E. Economy versus Public Health?
America was not and is not prepared for this disaster. If we had treated Covid-19 as the emergency it is from the beginning, our population’s health and our economy would not be so badly damaged. We were late, in part due to 6 weeks of dismissing the threat by Trump and his allies. We have no real national policy or leadership with most of the responsibility delegated to state governments who have to balance the public’s health (with inadequate testing) against economic pressures that have forced many of our citizens into poverty and dependence on small grants of public funds. Our food banks, which depend on donations, can barely meet the demands for food from increasing numbers persons out of work.
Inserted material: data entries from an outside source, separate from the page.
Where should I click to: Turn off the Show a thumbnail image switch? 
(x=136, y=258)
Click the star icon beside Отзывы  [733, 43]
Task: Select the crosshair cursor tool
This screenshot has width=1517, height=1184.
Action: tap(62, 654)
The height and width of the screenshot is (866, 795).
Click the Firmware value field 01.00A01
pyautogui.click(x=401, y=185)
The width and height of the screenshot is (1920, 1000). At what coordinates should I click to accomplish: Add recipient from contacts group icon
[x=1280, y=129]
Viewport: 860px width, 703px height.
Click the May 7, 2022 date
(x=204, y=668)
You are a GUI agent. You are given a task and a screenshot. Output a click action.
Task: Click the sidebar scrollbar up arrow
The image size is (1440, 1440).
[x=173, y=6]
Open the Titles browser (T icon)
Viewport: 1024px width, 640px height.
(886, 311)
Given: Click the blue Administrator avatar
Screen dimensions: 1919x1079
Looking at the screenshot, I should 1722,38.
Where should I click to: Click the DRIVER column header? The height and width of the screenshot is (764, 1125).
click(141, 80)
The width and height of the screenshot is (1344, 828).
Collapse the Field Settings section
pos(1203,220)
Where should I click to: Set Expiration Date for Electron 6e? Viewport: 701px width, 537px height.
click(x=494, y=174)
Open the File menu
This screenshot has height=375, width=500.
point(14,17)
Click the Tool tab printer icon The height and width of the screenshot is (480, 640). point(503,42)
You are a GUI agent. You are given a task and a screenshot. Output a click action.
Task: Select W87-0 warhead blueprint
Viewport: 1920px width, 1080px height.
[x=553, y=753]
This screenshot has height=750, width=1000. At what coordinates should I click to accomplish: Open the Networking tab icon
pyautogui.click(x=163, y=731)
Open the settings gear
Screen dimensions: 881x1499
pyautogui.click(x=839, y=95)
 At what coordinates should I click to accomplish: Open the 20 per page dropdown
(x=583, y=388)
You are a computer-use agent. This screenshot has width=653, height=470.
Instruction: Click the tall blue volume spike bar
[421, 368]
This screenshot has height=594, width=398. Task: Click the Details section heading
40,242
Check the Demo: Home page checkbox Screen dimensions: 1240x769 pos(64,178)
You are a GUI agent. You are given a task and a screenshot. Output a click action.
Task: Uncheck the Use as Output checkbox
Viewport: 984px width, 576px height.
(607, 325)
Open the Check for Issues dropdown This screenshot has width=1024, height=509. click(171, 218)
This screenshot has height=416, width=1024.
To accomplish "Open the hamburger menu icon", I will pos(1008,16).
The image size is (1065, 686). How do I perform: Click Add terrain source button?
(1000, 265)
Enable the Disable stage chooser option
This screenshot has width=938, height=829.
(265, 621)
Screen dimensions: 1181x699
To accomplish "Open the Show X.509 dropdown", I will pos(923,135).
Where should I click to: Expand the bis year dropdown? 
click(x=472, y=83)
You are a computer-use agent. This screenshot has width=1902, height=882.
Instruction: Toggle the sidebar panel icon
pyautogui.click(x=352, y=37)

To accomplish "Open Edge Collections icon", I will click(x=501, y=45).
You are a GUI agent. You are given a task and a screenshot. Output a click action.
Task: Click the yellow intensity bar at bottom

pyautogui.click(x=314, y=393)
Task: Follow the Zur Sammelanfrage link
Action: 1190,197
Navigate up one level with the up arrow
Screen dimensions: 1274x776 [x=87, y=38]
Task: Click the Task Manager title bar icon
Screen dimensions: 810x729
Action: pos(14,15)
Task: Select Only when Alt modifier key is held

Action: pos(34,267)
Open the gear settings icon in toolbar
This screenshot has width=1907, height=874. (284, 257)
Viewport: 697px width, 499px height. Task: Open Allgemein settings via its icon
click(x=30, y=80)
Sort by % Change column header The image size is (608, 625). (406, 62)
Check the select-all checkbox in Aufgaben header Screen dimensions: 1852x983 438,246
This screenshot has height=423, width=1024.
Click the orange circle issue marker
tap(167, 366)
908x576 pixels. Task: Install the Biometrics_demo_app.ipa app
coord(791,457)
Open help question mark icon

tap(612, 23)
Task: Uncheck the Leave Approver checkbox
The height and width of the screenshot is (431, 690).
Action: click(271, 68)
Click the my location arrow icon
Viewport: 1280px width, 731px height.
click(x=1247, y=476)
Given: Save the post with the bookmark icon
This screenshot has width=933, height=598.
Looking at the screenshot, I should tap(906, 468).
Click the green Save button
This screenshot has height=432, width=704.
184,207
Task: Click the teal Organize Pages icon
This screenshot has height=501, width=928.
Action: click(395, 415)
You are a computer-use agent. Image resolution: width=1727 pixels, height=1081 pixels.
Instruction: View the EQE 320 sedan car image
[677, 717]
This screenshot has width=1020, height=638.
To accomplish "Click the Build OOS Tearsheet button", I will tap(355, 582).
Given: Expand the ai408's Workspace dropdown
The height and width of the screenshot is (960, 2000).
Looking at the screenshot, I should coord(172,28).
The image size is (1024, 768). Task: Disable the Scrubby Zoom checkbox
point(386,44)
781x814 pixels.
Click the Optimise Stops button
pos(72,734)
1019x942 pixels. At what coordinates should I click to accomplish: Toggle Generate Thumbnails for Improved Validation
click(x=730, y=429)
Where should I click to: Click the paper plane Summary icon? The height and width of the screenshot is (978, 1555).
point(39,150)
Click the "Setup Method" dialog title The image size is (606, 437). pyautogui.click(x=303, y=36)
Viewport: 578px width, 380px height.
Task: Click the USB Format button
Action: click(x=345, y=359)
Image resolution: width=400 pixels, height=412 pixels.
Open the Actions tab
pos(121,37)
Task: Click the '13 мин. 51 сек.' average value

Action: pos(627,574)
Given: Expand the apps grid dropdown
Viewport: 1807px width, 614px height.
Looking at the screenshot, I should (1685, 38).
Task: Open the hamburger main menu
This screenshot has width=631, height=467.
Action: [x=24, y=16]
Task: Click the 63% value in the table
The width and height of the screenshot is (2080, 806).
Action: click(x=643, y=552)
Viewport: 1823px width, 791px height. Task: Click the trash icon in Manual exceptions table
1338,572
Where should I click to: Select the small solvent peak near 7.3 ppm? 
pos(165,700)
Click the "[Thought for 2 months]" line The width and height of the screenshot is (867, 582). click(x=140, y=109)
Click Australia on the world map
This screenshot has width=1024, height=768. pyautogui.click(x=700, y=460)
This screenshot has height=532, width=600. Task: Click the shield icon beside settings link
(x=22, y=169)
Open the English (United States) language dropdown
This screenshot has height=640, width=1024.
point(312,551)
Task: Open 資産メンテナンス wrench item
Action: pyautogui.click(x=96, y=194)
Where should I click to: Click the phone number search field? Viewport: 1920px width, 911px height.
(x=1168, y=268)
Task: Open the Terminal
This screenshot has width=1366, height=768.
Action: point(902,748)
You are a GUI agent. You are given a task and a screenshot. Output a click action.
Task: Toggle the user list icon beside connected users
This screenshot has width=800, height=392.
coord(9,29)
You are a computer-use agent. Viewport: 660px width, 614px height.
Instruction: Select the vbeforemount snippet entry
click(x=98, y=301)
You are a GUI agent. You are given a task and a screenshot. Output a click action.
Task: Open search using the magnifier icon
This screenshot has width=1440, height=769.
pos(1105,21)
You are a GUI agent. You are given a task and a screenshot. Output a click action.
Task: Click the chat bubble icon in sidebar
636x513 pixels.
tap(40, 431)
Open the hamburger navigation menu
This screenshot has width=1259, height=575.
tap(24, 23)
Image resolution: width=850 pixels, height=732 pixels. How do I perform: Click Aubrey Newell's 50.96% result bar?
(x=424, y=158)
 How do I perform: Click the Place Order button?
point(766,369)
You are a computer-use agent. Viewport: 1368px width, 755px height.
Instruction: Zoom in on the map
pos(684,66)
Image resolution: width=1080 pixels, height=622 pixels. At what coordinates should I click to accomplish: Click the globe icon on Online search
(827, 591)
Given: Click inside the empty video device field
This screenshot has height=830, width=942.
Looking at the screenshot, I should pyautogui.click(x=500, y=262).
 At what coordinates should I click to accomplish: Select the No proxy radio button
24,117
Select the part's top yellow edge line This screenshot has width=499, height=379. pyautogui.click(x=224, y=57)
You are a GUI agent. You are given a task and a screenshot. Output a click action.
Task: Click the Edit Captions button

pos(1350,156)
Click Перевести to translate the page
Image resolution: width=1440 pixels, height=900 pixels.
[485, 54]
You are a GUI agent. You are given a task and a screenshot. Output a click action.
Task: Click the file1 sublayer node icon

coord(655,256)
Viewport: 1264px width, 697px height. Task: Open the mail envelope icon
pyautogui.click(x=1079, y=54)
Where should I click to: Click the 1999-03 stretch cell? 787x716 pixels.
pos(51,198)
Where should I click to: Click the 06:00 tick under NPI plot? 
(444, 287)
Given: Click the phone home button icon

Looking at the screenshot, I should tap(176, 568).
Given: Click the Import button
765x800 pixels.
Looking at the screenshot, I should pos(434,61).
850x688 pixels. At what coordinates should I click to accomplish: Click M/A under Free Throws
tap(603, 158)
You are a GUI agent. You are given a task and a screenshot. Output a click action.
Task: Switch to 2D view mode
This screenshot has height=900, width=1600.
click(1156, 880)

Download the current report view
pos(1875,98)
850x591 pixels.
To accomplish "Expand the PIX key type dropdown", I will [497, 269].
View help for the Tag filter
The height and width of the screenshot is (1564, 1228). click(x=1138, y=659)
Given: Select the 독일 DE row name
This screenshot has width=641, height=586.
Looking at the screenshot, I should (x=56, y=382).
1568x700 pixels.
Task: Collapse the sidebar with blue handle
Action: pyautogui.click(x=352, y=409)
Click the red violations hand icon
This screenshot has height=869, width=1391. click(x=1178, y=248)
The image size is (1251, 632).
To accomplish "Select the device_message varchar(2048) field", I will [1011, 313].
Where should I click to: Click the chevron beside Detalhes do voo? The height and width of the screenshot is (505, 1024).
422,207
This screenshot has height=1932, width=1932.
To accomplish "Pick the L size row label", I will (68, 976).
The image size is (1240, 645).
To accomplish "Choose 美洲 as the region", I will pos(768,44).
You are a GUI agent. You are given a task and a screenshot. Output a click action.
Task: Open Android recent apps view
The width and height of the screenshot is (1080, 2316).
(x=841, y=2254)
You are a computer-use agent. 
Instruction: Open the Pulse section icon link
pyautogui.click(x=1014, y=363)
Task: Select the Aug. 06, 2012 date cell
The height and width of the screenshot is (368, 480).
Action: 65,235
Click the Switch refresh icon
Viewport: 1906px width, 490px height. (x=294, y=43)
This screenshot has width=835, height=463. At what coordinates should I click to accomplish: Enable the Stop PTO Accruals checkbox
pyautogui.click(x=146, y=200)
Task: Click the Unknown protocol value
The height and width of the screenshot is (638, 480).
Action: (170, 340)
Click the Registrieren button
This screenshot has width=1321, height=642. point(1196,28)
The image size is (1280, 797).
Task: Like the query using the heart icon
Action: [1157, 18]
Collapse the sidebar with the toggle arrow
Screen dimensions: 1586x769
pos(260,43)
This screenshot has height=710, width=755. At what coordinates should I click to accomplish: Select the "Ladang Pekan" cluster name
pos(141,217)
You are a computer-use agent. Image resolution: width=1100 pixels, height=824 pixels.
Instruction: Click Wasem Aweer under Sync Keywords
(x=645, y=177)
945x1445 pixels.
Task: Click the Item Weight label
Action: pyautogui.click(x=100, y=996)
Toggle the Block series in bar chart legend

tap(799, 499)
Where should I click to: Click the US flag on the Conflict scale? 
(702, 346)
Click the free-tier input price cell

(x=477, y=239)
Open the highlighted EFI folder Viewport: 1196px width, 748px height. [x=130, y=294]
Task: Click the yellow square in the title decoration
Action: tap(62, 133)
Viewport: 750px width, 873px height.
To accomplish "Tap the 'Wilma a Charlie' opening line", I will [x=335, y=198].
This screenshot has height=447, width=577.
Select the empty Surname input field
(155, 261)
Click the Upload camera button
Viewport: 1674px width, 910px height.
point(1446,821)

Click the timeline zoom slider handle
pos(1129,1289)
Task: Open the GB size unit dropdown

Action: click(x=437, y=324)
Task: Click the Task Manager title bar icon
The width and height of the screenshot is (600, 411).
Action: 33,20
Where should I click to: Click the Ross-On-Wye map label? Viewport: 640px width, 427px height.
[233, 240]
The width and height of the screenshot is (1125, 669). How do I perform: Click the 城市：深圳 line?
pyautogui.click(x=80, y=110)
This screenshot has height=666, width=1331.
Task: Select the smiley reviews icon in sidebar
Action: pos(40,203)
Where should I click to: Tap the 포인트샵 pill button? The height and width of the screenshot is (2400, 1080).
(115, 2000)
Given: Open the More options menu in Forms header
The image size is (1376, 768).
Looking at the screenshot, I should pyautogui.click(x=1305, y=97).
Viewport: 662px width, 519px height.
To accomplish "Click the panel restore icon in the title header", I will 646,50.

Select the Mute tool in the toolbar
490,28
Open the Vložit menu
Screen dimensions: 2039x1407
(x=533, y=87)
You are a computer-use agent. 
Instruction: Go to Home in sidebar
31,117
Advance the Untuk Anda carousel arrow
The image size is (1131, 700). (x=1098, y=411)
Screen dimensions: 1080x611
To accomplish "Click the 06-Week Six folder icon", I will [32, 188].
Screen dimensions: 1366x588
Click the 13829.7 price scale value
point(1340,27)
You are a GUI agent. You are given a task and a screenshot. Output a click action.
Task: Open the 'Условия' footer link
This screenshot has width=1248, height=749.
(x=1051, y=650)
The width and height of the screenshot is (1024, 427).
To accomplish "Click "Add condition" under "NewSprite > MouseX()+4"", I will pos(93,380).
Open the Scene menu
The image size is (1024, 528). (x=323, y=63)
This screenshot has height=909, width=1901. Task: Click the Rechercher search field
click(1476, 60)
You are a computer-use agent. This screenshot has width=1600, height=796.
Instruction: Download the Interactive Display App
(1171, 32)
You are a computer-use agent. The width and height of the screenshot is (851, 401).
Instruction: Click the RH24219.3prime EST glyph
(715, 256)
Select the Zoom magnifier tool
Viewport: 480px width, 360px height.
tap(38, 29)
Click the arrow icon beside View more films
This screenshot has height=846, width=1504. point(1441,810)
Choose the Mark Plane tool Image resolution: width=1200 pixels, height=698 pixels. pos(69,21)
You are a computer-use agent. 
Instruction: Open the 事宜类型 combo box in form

All choices now have risks. We can open the economy, depending on “social distancing”, and perhaps experience a second wave of infections in some regions. We can keep stay-at-home orders at the cost of increasing unemployment and permanent closure of many small businesses. We can try to combine slow reopening with more intense testing and case tracing. In fact, we will do all of these things but in different areas of the country. The story of America’s response will be written by state and regional governments and by the public responses to their policies. Because the country is divided politically and we are entering the 2020 election cycle, it is very unlikely that we will evolve a true national policy before Trump leaves office or is re-elected.
James A. Wiley, PhD
Dr. Wiley is Adjunct Professor at the Institute for Health Policy Studies
in the School of Medicine, University of California, San Francisco. He has taught research design and statistics at a nursing school in Hunan Province for three months per year during the last three years.